Hidradenitis suppurativa (HS) is a disease that predominantly affects axillary and genital areas of young adults and can have a profound impact on sexual health. According to a recent poster study, presented at the 2019 American Academy of Dermatology Annual Meeting, dermatologists are in unique position to help patients discuss the ways this disease impacts their quality of life. Findings from the study showed that patients with HS are comfortable discussing sexual health concerns with a dermatologist. “This is particularly important because dermatologists may hesitate to initiate the conversation,” said corresponding author Andrea Murina, MD, in an interview with The Dermatologist.1
“HS is most commonly seen in the emergency department when patients are evaluated for recurrent boils. However, dermatologists have the ability to diagnose HS and initiate a relationship that continues over time,” she said. During the course of treatment, it is important for dermatologists to assess the impact of HS on patients’ quality of life, particularly their sexual health. But prior to having this conversation it is important to make the patient as comfortable as possible so that we can examine the extent of the disease, particularly in the genital areas, she added.
Patients with HS at a tertiary care dermatology clinic in New Orleans, LA, completed an anonymous survey. The surveys assessed demographics, disease characteristics, and comfort level discussing sexual concerns with providers.
“Dermatologists are the primary providers of care for patients with HS,” said Dr Murina. “These patients present in their teens and early twenties and can be uncomfortable both discussing and showing their HS lesions to physicians. I try to examine patients fully at every visit, but some patients are hesitant to get undressed. We performed this survey to determine how patients felt about the skin examination and explore ways that we can make them more comfortable.”
Overall, 27 surveys showed that 88.9% of responders were comfortable showing their HS lesions to a dermatologist. In contrast, 33% of responders would show their HS to other doctors or nurses. “This indicates that for some patients, we are the only people that see these areas and the only ones who know the extent of their disease,” said Dr Murina. In addition, only 7.4% of responders showed their HS-affected areas to a family member and/or spouse.
Although only 40.7% of responders reported being sexually active, 64% said they wanted to discuss sexual concerns with a dermatologist. Patient comfort in talking about their HS in general positively correlated with comfort in discussing sexual health, while age or disease duration was not correlated with comfort level. “Overall this data is encouraging that many patients are concerned about how HS will impact their sexual health and are willing to discuss these matters with their dermatologists,” she said.
Comfort Level During Exams
Dr Murina and her colleagues also assessed ways dermatologists could improve patients’ comfort during clinical examinations. “We realized that some patients are not accustomed to axillary and genital examinations so we asked patients how dermatologists can increase comfort during examination of their HS areas,” she said.
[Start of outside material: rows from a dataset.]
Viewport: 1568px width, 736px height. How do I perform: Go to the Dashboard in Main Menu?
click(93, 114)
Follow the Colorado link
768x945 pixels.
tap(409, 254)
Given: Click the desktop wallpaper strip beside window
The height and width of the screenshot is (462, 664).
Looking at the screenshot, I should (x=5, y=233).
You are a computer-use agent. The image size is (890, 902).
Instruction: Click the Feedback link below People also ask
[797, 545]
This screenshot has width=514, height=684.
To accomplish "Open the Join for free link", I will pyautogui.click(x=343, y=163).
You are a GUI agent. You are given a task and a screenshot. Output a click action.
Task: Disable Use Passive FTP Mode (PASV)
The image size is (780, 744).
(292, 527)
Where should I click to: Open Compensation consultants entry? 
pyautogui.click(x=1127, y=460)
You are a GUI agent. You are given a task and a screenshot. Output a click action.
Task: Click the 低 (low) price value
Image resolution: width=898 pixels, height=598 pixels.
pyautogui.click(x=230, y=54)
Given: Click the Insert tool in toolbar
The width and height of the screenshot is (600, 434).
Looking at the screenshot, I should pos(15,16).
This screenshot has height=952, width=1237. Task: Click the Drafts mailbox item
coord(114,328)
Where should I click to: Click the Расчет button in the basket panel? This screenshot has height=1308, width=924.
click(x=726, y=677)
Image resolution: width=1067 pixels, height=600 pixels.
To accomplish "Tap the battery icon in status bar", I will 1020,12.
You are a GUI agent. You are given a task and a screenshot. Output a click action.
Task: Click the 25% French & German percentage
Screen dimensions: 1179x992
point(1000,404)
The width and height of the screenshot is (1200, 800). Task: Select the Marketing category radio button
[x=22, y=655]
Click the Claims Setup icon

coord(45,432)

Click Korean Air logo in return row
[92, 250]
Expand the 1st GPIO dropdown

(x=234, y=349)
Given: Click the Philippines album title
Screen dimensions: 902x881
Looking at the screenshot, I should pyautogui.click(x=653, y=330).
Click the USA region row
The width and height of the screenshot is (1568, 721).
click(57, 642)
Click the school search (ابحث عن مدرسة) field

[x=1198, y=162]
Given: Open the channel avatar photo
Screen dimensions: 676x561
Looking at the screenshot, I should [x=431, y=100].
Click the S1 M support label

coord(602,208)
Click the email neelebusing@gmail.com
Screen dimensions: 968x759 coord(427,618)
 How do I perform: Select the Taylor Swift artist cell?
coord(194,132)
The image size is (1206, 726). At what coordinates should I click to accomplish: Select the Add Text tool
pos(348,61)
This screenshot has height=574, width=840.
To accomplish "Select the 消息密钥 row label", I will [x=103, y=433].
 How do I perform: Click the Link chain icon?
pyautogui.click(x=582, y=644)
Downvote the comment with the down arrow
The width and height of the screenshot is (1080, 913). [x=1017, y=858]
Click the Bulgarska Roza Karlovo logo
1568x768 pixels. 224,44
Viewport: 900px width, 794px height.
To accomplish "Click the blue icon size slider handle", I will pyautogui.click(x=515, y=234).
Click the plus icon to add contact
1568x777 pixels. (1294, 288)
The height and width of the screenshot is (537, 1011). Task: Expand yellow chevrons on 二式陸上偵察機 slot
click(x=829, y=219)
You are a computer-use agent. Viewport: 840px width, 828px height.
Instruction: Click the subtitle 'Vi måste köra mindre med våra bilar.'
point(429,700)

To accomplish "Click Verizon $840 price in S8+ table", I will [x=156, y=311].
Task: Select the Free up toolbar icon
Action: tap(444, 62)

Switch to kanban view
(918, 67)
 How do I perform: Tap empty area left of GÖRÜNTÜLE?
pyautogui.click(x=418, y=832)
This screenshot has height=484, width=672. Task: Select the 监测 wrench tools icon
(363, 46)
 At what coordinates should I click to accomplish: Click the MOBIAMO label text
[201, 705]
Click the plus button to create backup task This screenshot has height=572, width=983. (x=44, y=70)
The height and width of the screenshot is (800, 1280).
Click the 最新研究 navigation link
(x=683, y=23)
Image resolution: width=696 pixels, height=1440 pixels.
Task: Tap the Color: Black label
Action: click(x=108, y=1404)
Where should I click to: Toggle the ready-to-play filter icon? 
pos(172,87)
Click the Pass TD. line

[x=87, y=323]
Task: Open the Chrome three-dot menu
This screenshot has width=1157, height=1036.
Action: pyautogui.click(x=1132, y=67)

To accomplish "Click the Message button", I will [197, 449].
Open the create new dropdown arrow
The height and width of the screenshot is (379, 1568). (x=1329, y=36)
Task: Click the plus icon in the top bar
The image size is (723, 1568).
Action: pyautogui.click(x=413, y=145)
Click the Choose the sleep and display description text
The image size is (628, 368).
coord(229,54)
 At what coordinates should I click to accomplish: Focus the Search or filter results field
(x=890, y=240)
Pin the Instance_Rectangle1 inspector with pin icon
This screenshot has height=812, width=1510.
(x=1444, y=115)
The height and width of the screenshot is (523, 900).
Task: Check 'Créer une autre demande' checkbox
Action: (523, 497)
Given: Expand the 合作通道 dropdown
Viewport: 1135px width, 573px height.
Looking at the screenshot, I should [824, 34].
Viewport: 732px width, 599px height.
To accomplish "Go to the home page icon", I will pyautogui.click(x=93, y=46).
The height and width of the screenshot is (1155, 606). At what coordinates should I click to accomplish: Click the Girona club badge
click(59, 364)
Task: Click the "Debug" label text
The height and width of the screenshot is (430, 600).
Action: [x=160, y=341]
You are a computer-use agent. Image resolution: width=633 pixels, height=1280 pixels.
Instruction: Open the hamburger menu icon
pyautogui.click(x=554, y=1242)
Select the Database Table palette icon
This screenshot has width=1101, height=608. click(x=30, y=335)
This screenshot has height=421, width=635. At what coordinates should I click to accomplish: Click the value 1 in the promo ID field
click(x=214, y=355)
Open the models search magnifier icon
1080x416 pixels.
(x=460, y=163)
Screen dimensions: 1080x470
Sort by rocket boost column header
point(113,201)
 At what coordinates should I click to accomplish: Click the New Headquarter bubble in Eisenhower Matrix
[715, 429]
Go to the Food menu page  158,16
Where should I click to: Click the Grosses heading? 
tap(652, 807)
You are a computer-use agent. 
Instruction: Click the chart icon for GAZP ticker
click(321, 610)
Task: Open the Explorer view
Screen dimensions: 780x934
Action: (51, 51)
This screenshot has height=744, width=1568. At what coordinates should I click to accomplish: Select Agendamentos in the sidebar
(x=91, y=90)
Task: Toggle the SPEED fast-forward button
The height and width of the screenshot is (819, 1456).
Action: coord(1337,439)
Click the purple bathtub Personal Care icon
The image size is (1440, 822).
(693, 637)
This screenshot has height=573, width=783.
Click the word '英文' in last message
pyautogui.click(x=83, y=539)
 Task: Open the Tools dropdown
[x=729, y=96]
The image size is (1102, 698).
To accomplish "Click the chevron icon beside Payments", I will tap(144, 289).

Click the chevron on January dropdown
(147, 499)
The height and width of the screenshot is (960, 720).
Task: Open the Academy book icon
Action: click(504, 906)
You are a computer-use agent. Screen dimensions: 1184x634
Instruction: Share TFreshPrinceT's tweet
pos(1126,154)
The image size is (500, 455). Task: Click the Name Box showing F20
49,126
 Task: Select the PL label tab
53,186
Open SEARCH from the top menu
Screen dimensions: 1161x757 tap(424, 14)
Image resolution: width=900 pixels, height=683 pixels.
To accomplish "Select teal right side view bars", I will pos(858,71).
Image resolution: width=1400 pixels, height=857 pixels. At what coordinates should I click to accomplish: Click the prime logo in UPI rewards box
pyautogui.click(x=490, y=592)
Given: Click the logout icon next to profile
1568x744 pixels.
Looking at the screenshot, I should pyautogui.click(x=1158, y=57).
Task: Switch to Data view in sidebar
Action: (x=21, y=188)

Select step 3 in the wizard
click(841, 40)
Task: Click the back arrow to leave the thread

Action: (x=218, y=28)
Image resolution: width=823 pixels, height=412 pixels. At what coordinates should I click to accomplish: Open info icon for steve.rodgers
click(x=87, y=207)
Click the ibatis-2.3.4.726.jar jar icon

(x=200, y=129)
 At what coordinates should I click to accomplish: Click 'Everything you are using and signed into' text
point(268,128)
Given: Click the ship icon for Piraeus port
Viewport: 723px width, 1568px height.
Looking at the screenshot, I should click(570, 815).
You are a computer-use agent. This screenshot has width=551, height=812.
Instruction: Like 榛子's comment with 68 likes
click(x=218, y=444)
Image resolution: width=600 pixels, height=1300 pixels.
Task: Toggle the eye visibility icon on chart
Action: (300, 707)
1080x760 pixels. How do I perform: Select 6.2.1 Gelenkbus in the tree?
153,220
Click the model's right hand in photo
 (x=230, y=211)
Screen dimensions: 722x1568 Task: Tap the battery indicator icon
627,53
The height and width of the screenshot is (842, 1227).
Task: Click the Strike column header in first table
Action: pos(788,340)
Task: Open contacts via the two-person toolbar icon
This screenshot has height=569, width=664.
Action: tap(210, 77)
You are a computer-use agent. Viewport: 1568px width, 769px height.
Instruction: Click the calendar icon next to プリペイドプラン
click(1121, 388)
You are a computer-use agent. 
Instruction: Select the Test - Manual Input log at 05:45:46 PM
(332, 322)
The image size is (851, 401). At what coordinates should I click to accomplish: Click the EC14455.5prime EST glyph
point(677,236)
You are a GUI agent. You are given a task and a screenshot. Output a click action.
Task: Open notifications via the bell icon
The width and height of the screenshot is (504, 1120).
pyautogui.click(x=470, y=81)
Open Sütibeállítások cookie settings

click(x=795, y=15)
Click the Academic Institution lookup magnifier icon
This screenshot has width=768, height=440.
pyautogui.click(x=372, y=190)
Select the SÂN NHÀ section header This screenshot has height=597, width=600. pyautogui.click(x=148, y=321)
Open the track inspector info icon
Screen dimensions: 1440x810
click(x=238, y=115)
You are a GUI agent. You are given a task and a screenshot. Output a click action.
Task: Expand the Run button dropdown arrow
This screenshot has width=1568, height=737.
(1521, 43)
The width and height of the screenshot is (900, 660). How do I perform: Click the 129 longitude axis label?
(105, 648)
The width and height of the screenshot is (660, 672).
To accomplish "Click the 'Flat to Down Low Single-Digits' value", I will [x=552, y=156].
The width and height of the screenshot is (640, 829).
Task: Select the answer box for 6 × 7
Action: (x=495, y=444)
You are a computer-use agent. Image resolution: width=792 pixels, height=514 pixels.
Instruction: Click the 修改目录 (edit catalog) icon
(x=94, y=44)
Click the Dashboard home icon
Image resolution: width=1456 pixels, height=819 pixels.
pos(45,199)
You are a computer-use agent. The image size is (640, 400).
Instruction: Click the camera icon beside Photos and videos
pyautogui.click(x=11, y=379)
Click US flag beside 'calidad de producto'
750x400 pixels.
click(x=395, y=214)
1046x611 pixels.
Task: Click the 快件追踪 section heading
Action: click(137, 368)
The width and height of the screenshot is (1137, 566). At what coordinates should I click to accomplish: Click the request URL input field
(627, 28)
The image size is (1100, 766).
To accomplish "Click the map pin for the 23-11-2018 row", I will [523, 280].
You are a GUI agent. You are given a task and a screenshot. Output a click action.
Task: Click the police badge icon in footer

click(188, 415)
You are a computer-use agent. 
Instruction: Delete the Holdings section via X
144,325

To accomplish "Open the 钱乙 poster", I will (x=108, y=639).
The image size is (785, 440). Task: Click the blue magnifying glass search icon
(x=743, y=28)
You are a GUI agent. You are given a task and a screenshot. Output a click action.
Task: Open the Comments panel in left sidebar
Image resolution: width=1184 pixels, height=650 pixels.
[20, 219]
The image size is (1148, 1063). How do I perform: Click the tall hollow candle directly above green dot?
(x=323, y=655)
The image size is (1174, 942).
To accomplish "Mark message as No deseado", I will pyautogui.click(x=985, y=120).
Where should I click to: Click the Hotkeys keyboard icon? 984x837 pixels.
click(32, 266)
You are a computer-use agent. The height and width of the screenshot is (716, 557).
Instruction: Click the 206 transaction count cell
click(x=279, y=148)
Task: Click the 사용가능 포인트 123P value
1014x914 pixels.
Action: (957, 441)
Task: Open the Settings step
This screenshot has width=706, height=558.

Responses varied; however, they highlighted a few ways dermatologists could increase patient comfort. Suggestions included:
- Providing cloth gowns (although paper was a close second [7 vs 5 responders])
- Giving patients a handheld mirror
- Offering self-hygiene products before exam
- Locking the door during exams
- Allowing a family member to be present in the exam room
These “may help alleviate some of the stresses of an examination,” said Dr Murina.
“Its important not to make assumptions about a patient’s sexual behaviors based on the severity of their disease. The best thing dermatologists can do is ask a patient if they are experiencing negative effects in their sexual health due to their HS and open up the conversation,” she added.
Dr Murina and her colleagues intend to expand the sample size of this study to increase the accuracy of these results. “We are continuing to collect patient survey responses and we hope to integrate more comfort measures into our clinical practice. We hope that by making some small changes we can provide more support for patients with HS,” she said.
1. Accetta J, Majidian M, Foutouhi S, McKay C, Murina A. Hidradenitis and sexual health: How should health providers ask about genital disease and impact on sexual health? Presented at: 2019 American Academy of Dermatology Annual Meeting; Washington, DC; March 1-5, 2019.